In a challenging but ‘good year’ for the firm, Macfarlanes has continued growing with revenues up 4% to £167.6m.
With profits per equity partner rising 7.6% to £1.38m, senior partner Charles Martin said the results were impressive, despite the market turbulence which followed the June 2016 EU referendum vote and some partner losses over the year.
‘It had its challenges, but some of the more gloomy predictions made following the Brexit vote didn’t turn out to be true,’ Martin said. ‘Business held pretty firm: the results speak for themselves.’
Profits also rose 4% to £85.85m. Given the firm’s billings are mainly in sterling with negligible foreign currency effect, Martin said this reflected ‘client loyalty’ and the firm’s ‘willingness to adapt’ to market conditions. He also attributed the results to ‘hard work’ by its team and its ‘strategic focus’.

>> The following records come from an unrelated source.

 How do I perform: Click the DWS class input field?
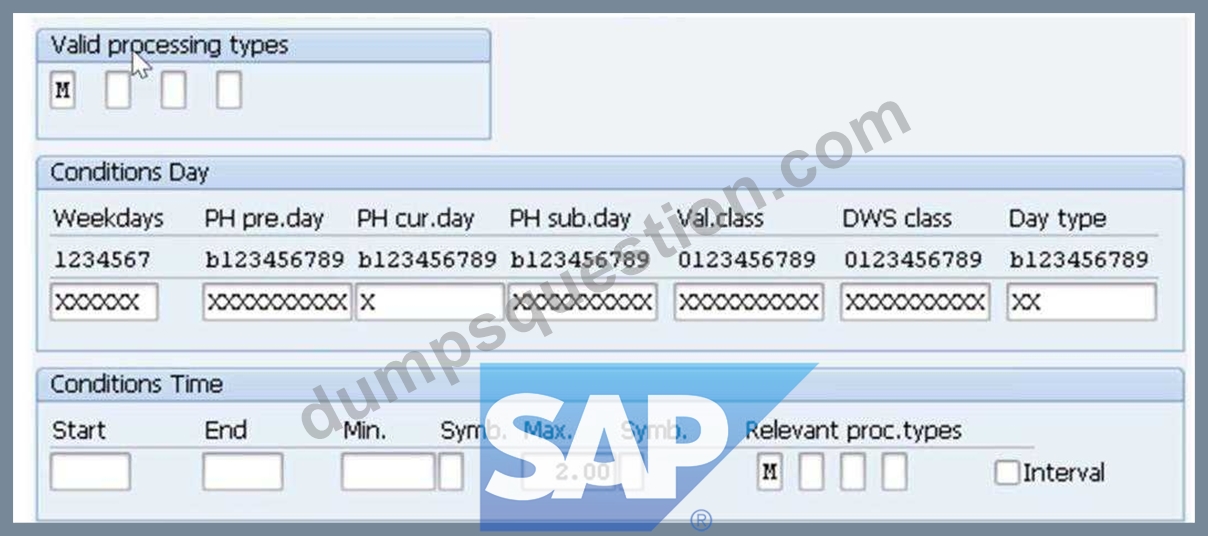(x=915, y=302)
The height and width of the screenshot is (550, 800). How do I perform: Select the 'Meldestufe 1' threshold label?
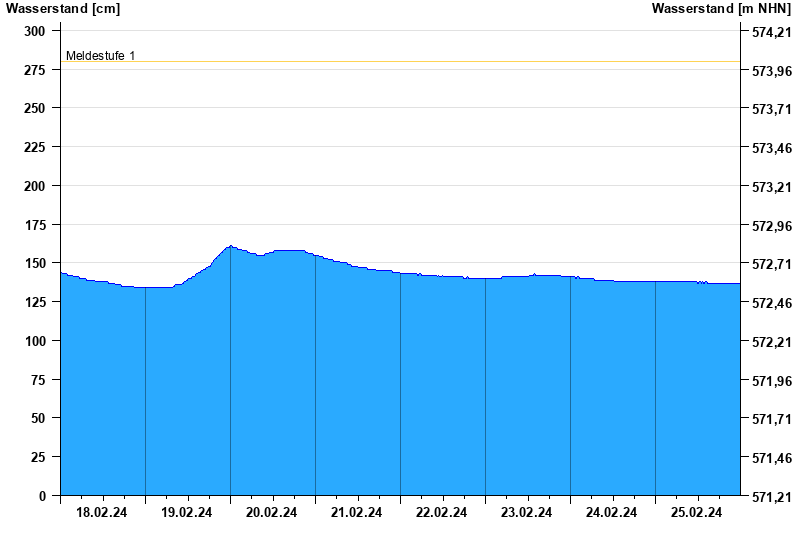[x=100, y=56]

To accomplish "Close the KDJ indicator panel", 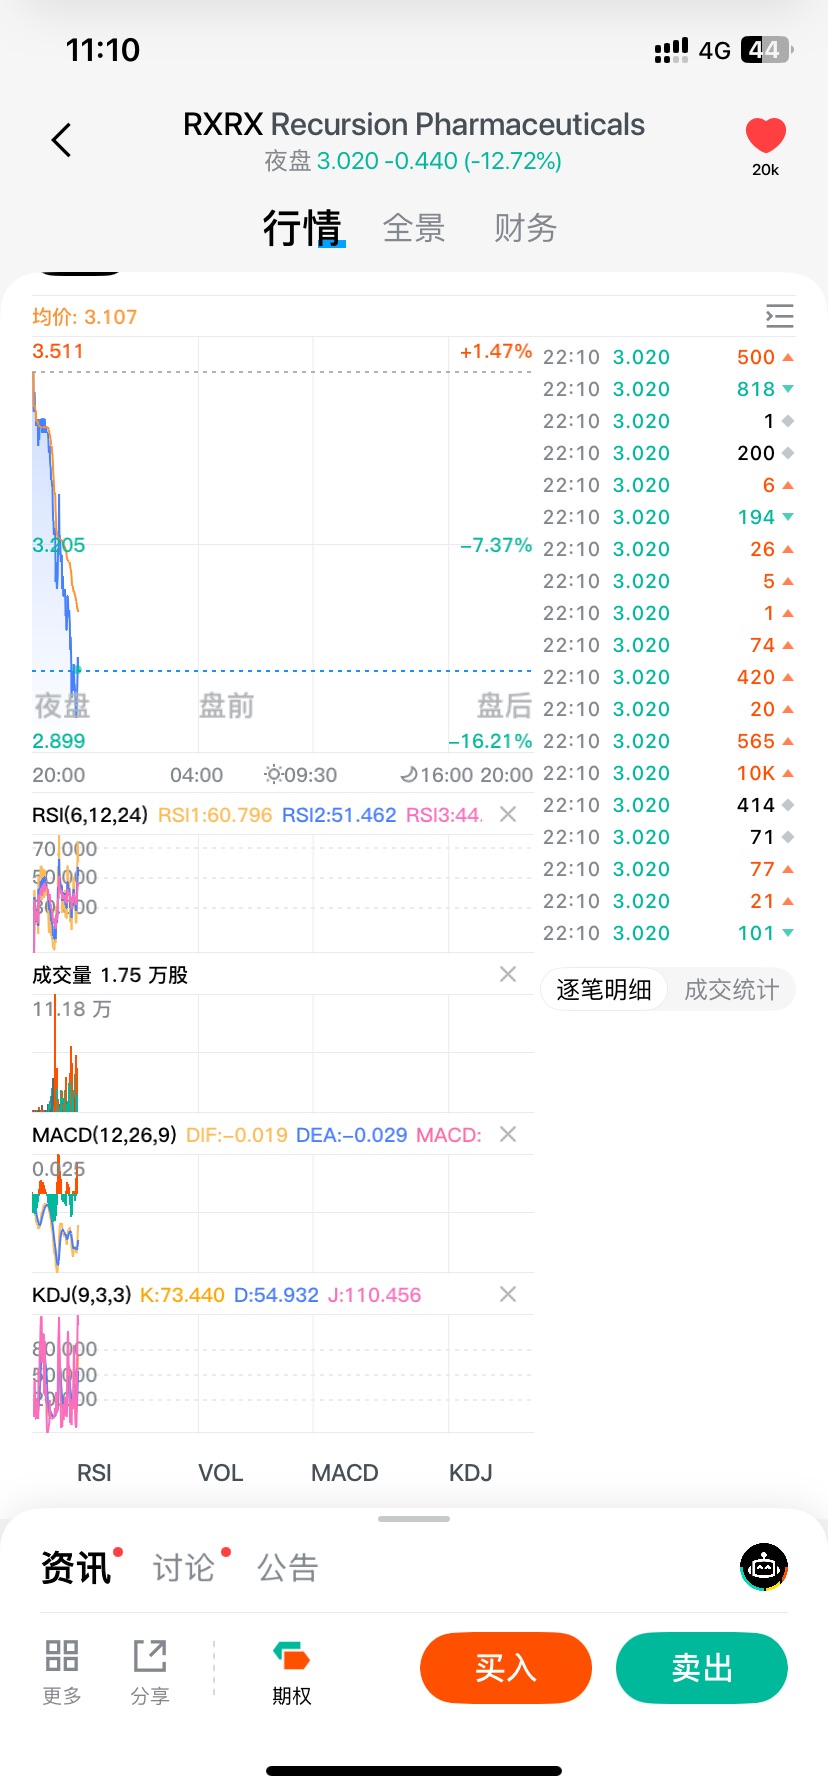I will click(x=508, y=1294).
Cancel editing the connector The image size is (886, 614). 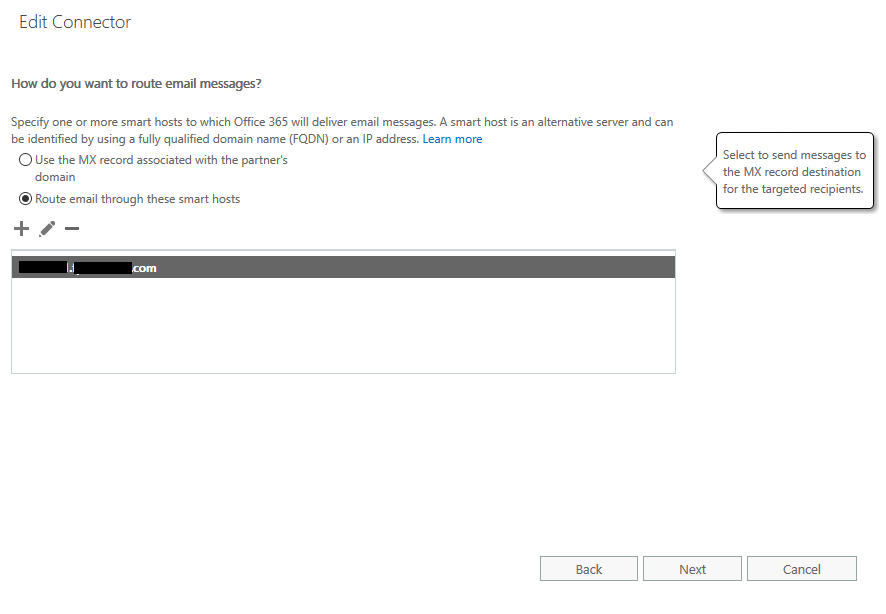[x=801, y=569]
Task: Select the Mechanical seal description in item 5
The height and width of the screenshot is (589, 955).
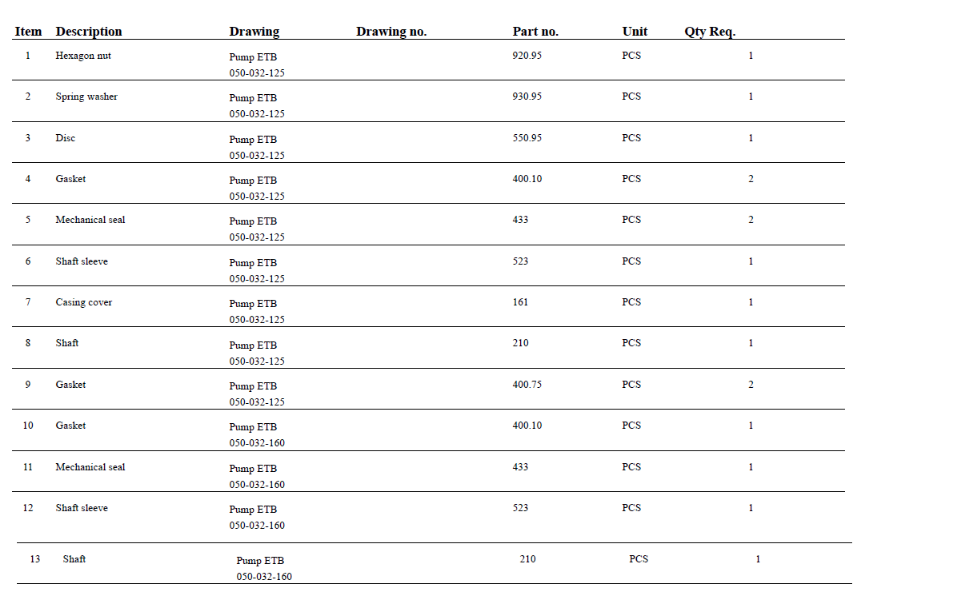Action: (x=90, y=220)
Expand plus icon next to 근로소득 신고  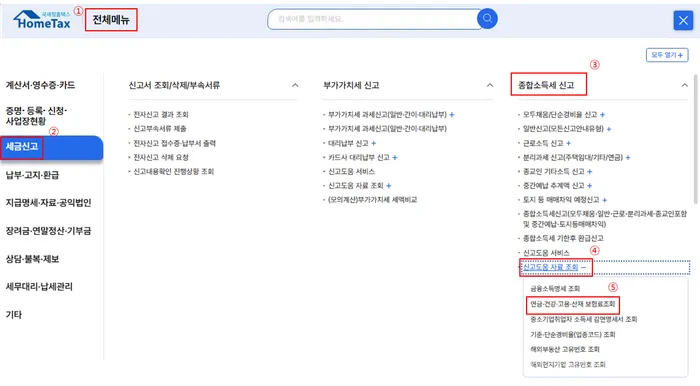[568, 143]
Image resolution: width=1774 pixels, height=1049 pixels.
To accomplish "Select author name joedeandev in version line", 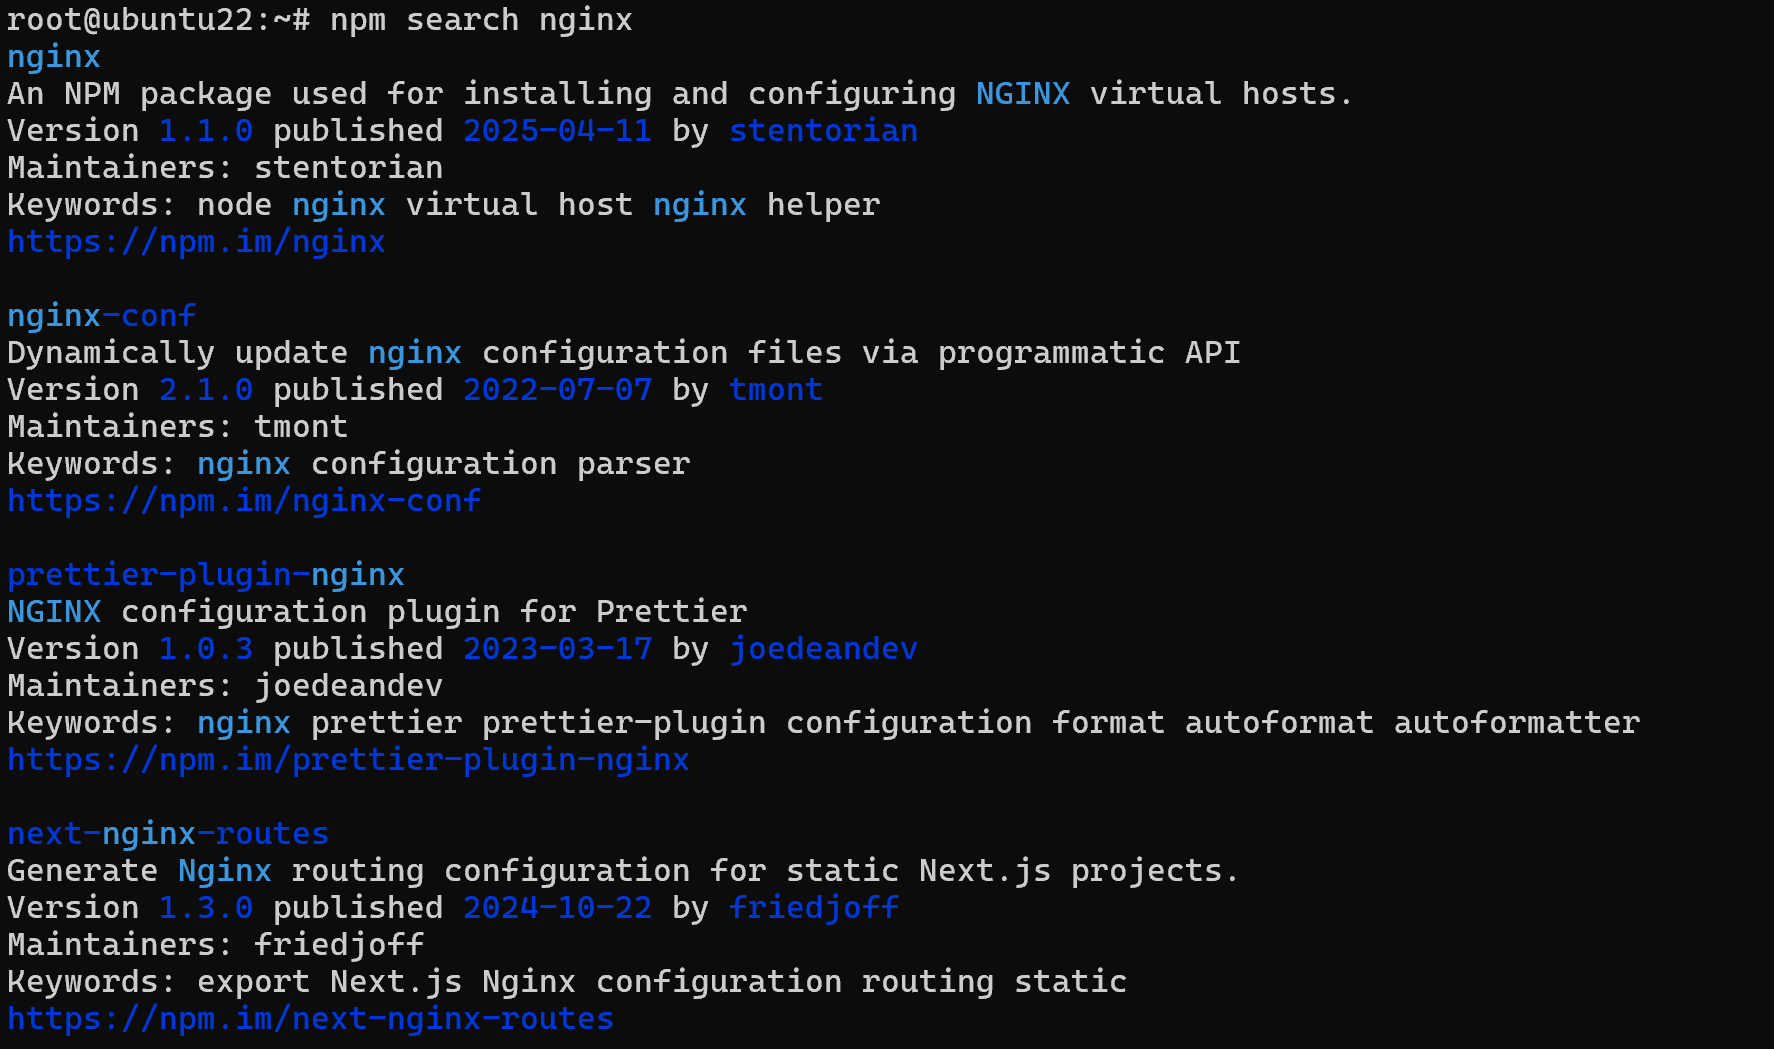I will (823, 649).
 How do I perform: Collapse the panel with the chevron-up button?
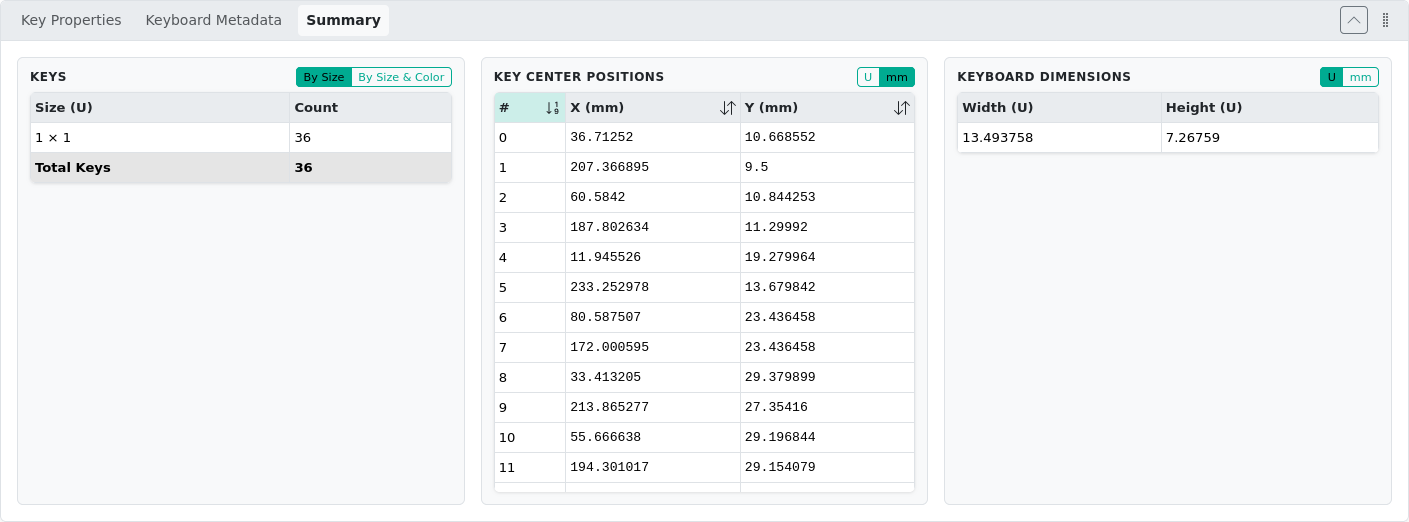(1353, 20)
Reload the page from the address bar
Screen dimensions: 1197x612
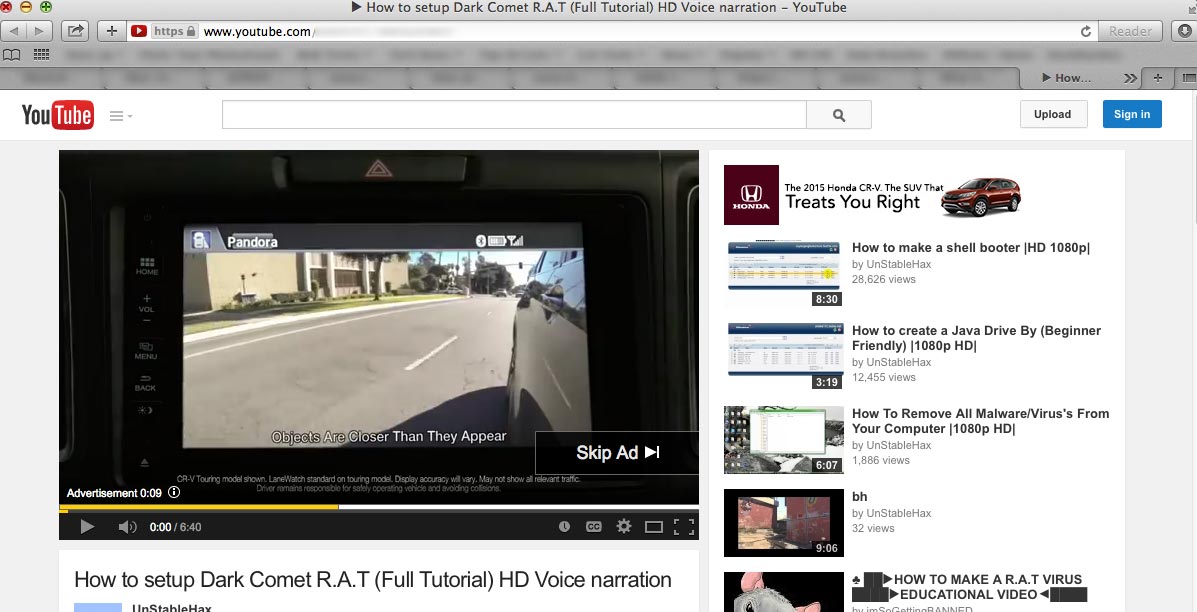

He added that Macfarlanes did not benefit from billing in euro and dollars, ‘unlike many of our competitors – that makes these results doubly pleasing’, Martin added.
For a firm with revenue growth figures of 64% over the previous five years, the figures remain fairly stable, despite a number of challenges. Macfarlanes lost three partners in three months between September and November 2016. Financial services head David Berman left for Quinn Emanuel Urquhart & Sullivan, Scott Brodsky quit the Johannesburg practice to join a client, spelling the closure of the South African office, and competition and EU head Marc Israel left for White & Case after 15 years with MacFarlanes.
The firm, however, hired King & Wood Mallesons’ (KWM) competition team in December, bringing in partners Cristophe Humpe, Tom Usher and Cameron Firth, who started operating from the firm’s new Brussels office in January 2017.
‘We have a much larger competition law practice group now than we had last year, and we are encouraged by the start that the former KWM team has had.’ While Brussels is now Macfarlanes’ only non-UK office, it operates closely alongside London.
Advisory roles in multi-billion deals helped maintain growth. Macfarlanes acted for Argus Media’s chairman in its £1bn takeover by General Atlantic and advised US internet giant Verizon during the $2.4bn purchase of vehicle communications company Fleematics group.
‘In corporate, private equity and the large strategic M&A are the main areas of focus for us, and they held up pretty strongly,’ added Martin.
Last year, revenue was £161m with profits of £74.5m, following several strong years of significant growth.